Use the measures directly

We can use the scores from the link prediction algorithms directly. With this approach we would set a threshold value above which we would predict that a pair of nodes will have a link. In the example above we might say that every pair of nodes that has a preferential attachment score above 3 would have a link, and any with 3 or less would not.

Supervised learning

We can take a supervised learning approach where we use the scores as features to train a binary classifier. The binary classifier then predicts whether a pair of nodes will have a link.

Guillaume Le Floch describes these two approaches in more detail in his blog post Link Prediction In Large-Scale Networks.

Selecting a machine learning model

ml model

If we’re using the supervised learning approach, one of the first things we need to do is decide which machine learning model we’re going to use.

Many of the link prediction measures that we’ve covered so far are computed using similar data, and when it comes to training a machine learning model this means there is a feature interaction issue that we need to deal with. Some machine learning models assume that the features they received are independent. Providing such a model with features that don’t meet this assumption will lead us to predicts things with low accuracy. If we choose one of these models we would need to exclude features with high interaction.

Alternately, we can choose a model where feature interaction isn’t so problematic. Ensemble methods tend to work well as they don’t make this assumption on their input data. This could be a gradient boosting classifier as described in Guillaume Le Floch’s blog post or a random forest classifier as described in a paper written by Kyle Julian and Wayne Lu.

Train and test data sets

leakage

We also need to decide how we’re going to split our train and test datasets. We can’t randomly split the data, using a built-in function from our machine learning library of choice, as this could lead to data leakage.

Data leakage can occur when data outside of your training data is inadvertently used to create your model. This can easily happen when working with graphs because pairs of nodes in our training set may be connected to those in the test set.

When we compute link prediction measures over that training set the measures computed contain information from the test set that we’ll later evaluate our model against.

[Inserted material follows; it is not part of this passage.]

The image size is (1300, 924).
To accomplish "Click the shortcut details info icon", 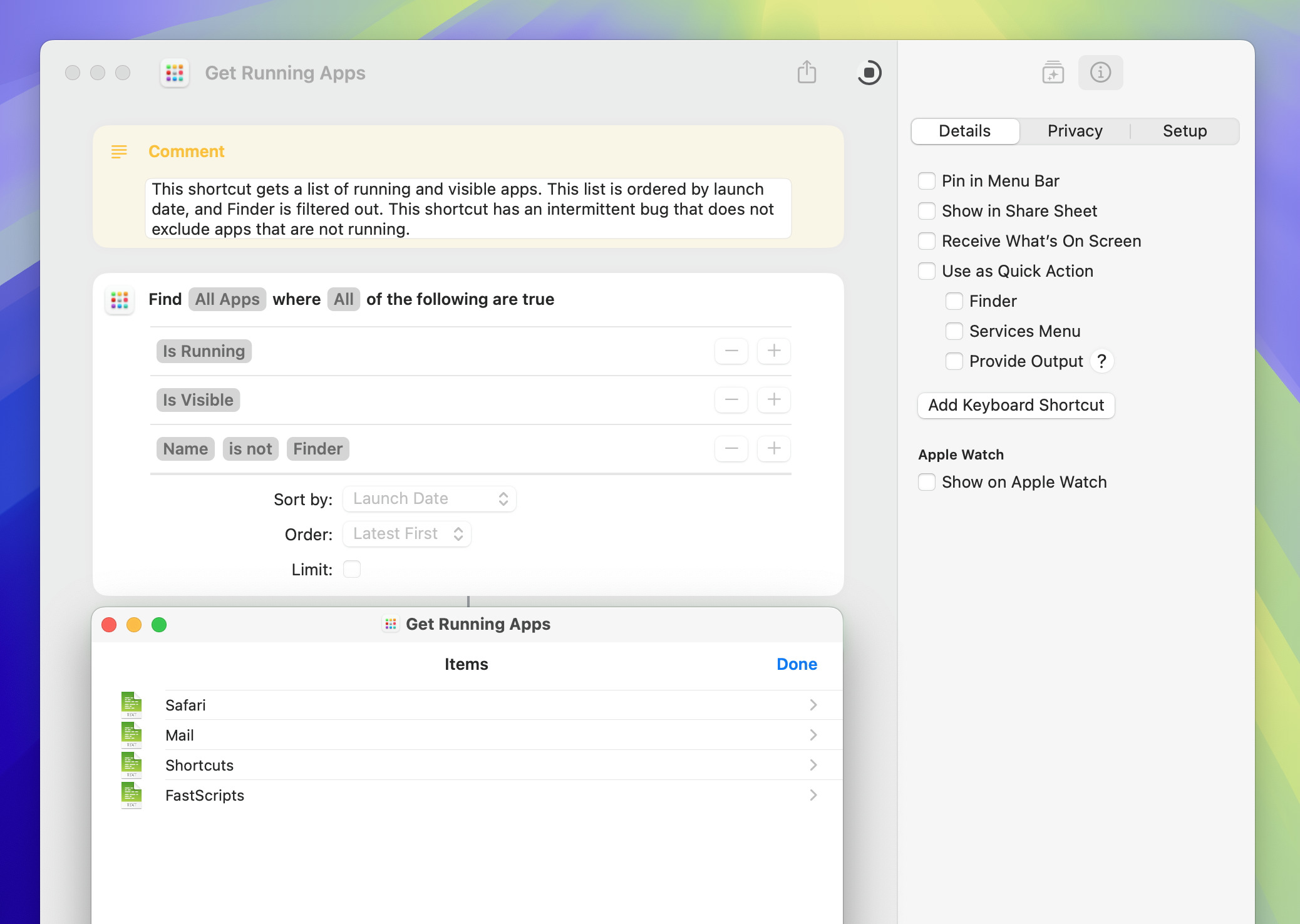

Instead we need to split our graph into training and test sub graphs. If our graph has a concept of time our life is easy — we can split the graph at a point in time and the training set will be from before the time, the test set after.

This is still not a perfect solution and we’ll need to try and ensure that the general network structure in the training and test sub graphs is similar.

Once we’ve done that we’ll have pairs of nodes in our train and test set that have relationships between them. They will be the positive examples in our machine learning model.

Now for the negative examples. The simplest approach would be to use all pair of nodes that don’t have a relationship. The problem with this approach is that there are significantly more examples of pairs of nodes that don’t have a relationship than there are pairs of nodes that do. The maximum number of negative examples is equal to:

# negative examples = (# nodes)² - (# relationships) - (# nodes)

i.e. the number of nodes squared, minus the relationships that the graph has, minus self relationships.

If we use all of these negative examples in our training set we will have a massive class imbalance — there are many negative examples and relatively few positive ones.

A model trained using data that’s this imbalanced will achieve very high accuracy by predicting that any pair of nodes don’t have a relationship between them, which is not quite what we want!

So we need to try and reduce the number of negative examples. An approach described in several link prediction papers is to use pairs of nodes that are a specific number of hops away from each other.

This will significantly reduce the number of negative examples, although there will still be a lot more negative examples than positive.

To solve this problem we either need to down sample the negative examples or up sample the positive examples.